[Excerpts from a dataset]
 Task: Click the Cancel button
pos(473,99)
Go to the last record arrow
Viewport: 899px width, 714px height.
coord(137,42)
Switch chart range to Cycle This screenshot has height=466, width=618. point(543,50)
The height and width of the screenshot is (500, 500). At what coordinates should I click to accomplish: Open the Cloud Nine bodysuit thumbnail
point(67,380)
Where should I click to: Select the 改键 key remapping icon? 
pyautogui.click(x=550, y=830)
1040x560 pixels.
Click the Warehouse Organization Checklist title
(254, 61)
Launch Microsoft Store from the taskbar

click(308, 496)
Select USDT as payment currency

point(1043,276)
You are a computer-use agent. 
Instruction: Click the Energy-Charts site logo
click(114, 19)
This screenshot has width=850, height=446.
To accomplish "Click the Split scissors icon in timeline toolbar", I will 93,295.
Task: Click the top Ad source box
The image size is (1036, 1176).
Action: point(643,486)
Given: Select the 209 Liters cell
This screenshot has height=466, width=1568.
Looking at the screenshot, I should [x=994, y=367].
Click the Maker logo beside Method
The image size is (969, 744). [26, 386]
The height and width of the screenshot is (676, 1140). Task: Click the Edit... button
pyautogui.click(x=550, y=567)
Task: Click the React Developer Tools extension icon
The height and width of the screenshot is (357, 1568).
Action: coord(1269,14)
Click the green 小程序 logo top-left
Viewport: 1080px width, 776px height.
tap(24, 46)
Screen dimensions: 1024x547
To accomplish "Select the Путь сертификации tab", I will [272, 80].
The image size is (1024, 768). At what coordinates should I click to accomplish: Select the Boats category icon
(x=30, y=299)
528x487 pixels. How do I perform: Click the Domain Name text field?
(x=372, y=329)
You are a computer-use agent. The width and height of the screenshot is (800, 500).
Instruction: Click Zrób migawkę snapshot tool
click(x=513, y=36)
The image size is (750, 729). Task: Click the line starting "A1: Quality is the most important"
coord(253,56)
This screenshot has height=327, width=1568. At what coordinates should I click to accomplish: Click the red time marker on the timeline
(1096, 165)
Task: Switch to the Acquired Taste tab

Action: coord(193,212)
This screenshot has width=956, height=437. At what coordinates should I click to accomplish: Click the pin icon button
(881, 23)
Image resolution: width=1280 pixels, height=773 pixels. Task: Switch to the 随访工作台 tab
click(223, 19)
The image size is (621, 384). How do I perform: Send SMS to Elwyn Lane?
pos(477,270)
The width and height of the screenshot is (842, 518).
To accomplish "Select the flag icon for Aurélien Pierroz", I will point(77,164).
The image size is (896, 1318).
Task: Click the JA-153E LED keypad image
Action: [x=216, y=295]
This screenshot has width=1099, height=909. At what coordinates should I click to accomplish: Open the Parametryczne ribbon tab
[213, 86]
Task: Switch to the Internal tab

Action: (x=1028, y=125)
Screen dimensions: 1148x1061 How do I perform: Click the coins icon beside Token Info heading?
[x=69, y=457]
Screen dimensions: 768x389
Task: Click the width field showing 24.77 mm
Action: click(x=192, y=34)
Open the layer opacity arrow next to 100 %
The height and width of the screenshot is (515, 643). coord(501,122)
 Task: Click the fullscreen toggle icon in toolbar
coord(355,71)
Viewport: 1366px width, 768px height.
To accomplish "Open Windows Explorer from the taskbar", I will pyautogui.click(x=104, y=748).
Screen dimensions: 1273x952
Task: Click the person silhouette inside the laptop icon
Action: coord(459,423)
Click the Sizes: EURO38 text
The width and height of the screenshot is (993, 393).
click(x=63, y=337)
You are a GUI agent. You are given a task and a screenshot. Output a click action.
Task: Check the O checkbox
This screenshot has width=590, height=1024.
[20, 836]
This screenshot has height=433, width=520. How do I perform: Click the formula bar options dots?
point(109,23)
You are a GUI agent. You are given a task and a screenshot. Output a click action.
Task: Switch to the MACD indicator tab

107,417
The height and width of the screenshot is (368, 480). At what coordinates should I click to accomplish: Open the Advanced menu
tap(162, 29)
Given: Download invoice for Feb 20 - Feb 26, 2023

- **Action item**: Repeat each of the entries exactly.

- **Result**:
 Task: Click the Cancel button
pos(473,99)
Go to the last record arrow
Viewport: 899px width, 714px height.
coord(137,42)
Switch chart range to Cycle This screenshot has height=466, width=618. point(543,50)
The height and width of the screenshot is (500, 500). At what coordinates should I click to accomplish: Open the Cloud Nine bodysuit thumbnail
point(67,380)
Where should I click to: Select the 改键 key remapping icon? 
pyautogui.click(x=550, y=830)
1040x560 pixels.
Click the Warehouse Organization Checklist title
(254, 61)
Launch Microsoft Store from the taskbar

click(308, 496)
Select USDT as payment currency

point(1043,276)
You are a computer-use agent. 
Instruction: Click the Energy-Charts site logo
click(114, 19)
This screenshot has width=850, height=446.
To accomplish "Click the Split scissors icon in timeline toolbar", I will 93,295.
Task: Click the top Ad source box
The image size is (1036, 1176).
Action: point(643,486)
Given: Select the 209 Liters cell
This screenshot has height=466, width=1568.
Looking at the screenshot, I should [x=994, y=367].
Click the Maker logo beside Method
The image size is (969, 744). [26, 386]
The height and width of the screenshot is (676, 1140). Task: Click the Edit... button
pyautogui.click(x=550, y=567)
Task: Click the React Developer Tools extension icon
The height and width of the screenshot is (357, 1568).
Action: coord(1269,14)
Click the green 小程序 logo top-left
Viewport: 1080px width, 776px height.
tap(24, 46)
Screen dimensions: 1024x547
To accomplish "Select the Путь сертификации tab", I will [272, 80].
The image size is (1024, 768). At what coordinates should I click to accomplish: Select the Boats category icon
(x=30, y=299)
528x487 pixels. How do I perform: Click the Domain Name text field?
(x=372, y=329)
You are a computer-use agent. The width and height of the screenshot is (800, 500).
Instruction: Click Zrób migawkę snapshot tool
click(x=513, y=36)
The image size is (750, 729). Task: Click the line starting "A1: Quality is the most important"
coord(253,56)
This screenshot has height=327, width=1568. At what coordinates should I click to accomplish: Click the red time marker on the timeline
(1096, 165)
Task: Switch to the Acquired Taste tab

Action: coord(193,212)
This screenshot has width=956, height=437. At what coordinates should I click to accomplish: Click the pin icon button
(881, 23)
Image resolution: width=1280 pixels, height=773 pixels. Task: Switch to the 随访工作台 tab
click(223, 19)
The image size is (621, 384). How do I perform: Send SMS to Elwyn Lane?
pos(477,270)
The width and height of the screenshot is (842, 518).
To accomplish "Select the flag icon for Aurélien Pierroz", I will point(77,164).
The image size is (896, 1318).
Task: Click the JA-153E LED keypad image
Action: [x=216, y=295]
This screenshot has width=1099, height=909. At what coordinates should I click to accomplish: Open the Parametryczne ribbon tab
[213, 86]
Task: Switch to the Internal tab

Action: (x=1028, y=125)
Screen dimensions: 1148x1061 How do I perform: Click the coins icon beside Token Info heading?
[x=69, y=457]
Screen dimensions: 768x389
Task: Click the width field showing 24.77 mm
Action: click(x=192, y=34)
Open the layer opacity arrow next to 100 %
The height and width of the screenshot is (515, 643). coord(501,122)
 Task: Click the fullscreen toggle icon in toolbar
coord(355,71)
Viewport: 1366px width, 768px height.
To accomplish "Open Windows Explorer from the taskbar", I will pyautogui.click(x=104, y=748).
Screen dimensions: 1273x952
Task: Click the person silhouette inside the laptop icon
Action: coord(459,423)
Click the Sizes: EURO38 text
The width and height of the screenshot is (993, 393).
click(x=63, y=337)
You are a GUI agent. You are given a task and a screenshot. Output a click action.
Task: Check the O checkbox
This screenshot has width=590, height=1024.
[20, 836]
This screenshot has height=433, width=520. How do I perform: Click the formula bar options dots?
point(109,23)
You are a GUI agent. You are given a task and a screenshot. Output a click action.
Task: Switch to the MACD indicator tab

107,417
The height and width of the screenshot is (368, 480). At what coordinates should I click to accomplish: Open the Advanced menu
tap(162, 29)
Given: Download invoice for Feb 20 - Feb 26, 2023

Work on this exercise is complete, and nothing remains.